Christos Fountzilas, MD, FACP, discusses findings from a study of molecular characterization in patients with colorectal cancer treated with cetuximab, an EGFR inhibitor, and pembrolizumab, a PD-1 inhibitor.

Christos Fountzilas, MD, FACP, associate professor, oncology, Department of Medicine, co-leader, Gastrointestinal Clinical Disease Team, associate director for solid tumors, Early Phase Clinical Trials Program, Roswell Park Comprehensive Cancer Center, discusses findings from a study of molecular characterization in patients with colorectal cancer (CRC) treated with cetuximab (Erbitux), an EGFR inhibitor, and pembrolizumab (Keytruda), a PD-1 inhibitor.

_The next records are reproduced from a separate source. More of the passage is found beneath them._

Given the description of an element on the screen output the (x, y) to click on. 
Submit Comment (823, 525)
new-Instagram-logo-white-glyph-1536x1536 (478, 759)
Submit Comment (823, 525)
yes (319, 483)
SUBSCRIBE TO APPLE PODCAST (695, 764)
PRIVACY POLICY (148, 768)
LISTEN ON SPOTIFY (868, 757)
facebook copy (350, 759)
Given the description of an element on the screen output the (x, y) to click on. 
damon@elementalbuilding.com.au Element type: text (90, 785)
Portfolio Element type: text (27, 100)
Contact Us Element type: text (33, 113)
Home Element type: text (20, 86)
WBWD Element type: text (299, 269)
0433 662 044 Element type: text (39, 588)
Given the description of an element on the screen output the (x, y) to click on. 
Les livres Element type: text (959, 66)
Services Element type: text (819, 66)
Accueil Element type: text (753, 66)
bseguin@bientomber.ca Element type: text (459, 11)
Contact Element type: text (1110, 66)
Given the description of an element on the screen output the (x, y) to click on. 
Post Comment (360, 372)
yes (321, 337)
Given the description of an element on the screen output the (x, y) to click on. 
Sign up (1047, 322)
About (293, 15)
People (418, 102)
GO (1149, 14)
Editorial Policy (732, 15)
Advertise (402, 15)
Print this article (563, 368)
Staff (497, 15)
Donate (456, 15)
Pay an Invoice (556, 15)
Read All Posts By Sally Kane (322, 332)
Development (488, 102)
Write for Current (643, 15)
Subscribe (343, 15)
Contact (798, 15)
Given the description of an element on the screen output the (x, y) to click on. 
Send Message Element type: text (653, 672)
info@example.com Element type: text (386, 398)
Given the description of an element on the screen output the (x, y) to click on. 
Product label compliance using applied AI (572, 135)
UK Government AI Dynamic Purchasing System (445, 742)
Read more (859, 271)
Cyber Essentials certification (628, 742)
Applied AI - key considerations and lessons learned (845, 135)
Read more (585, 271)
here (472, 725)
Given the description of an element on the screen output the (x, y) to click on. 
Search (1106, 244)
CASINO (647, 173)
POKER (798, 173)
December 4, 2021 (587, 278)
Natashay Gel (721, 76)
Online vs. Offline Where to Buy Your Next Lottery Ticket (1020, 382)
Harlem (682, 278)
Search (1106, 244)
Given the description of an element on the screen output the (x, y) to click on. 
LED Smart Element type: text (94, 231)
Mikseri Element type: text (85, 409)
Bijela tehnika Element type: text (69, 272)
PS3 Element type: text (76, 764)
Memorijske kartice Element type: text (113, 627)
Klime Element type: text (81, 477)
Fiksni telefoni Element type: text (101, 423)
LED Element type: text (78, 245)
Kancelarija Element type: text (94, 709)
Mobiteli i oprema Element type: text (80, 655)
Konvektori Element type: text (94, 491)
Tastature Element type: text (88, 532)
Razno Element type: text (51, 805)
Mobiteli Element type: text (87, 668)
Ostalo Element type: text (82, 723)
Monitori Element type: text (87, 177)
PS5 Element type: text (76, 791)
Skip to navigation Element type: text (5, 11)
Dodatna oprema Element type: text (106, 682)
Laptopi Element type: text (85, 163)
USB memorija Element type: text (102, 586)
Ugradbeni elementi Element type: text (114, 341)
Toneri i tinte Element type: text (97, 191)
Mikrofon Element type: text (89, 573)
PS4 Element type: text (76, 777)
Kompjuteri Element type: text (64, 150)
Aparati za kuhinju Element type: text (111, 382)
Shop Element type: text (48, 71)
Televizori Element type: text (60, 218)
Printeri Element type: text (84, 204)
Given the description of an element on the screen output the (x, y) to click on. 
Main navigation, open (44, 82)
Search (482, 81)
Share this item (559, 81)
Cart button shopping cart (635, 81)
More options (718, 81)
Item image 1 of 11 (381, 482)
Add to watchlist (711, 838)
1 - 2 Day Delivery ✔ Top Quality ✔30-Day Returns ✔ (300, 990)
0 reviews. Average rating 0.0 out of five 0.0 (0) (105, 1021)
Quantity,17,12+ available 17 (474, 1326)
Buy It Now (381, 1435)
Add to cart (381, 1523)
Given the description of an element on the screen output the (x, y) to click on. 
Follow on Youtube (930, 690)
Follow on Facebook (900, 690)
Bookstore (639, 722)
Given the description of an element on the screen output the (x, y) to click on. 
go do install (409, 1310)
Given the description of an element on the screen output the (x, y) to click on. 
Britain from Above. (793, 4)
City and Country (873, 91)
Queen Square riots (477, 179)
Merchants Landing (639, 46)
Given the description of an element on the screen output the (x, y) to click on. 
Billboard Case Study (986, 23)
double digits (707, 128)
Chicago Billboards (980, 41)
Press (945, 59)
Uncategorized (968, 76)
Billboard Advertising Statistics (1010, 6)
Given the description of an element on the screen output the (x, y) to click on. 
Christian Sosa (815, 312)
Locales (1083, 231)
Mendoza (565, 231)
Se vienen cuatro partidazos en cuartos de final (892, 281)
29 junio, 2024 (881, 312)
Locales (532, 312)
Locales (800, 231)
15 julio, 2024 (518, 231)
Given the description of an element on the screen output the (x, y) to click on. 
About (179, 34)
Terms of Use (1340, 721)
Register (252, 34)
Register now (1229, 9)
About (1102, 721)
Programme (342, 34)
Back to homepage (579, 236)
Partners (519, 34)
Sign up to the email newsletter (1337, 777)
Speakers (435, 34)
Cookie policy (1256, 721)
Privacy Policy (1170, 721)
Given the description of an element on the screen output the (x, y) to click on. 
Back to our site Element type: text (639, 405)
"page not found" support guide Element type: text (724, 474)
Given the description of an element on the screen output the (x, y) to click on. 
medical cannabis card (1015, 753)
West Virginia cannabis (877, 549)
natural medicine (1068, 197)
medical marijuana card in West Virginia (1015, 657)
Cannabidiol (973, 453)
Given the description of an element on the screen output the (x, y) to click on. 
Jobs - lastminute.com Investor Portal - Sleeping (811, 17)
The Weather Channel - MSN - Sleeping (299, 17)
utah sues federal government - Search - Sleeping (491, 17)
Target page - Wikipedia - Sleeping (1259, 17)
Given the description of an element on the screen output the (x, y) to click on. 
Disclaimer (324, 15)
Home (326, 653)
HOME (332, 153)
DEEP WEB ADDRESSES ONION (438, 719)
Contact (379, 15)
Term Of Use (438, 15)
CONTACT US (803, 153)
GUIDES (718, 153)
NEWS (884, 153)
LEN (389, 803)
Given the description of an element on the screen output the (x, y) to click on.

A phase 1b/2 trial (NCT02713373) investigated the safety and efficacy of cetuximab plus pembrolizumab in patients with advanced, RAS wild-type CRC. Although this trial did not show activity with this combination, the investigators conducted a comprehensive molecular characterization of the patients whose tumors could be analyzed through DNA and RNA sequencing.

This subsequent study sequenced tumor tissue from 18 patients enrolled in the phase 1b/2 trial. Many patients had at least 1 mutation that made their disease resistant to EGFR inhibitors, even though most of these patients did not have prior EGFR inhibitor exposure, Fountzilas says. Common mutations in the sequenced population included TP53 in 14 patients and CDKN2A and APC in 6 patients each. The investigators also found a high frequency of ERBB4 mutations, which appeared in 5 patients, Fountzilas explains.

This study also used whole transcriptome sequencing to determine whether any patients had gene signatures that were associated with treatment response or resistance, Fountzilas notes. Although the investigators found no statistically significant differences in progression-free survival in patients based on the presence or absence of resistance mutations, they did notice pathways that were upregulated or downregulated by the mutations, including the metabolism of lipids and retinoic acids, Fountzilas emphasizes.

Ongoing analyses of these patients using flow cytometry and proteomics may complement the currently available genetic and genomic data, Fountzilas says. Although these findings are pending, they may further inform therapeutic strategies that combine EGFR inhibitors and PD-1 inhibitors as a backbone regimen in patients with CRC, Fountzilas concludes.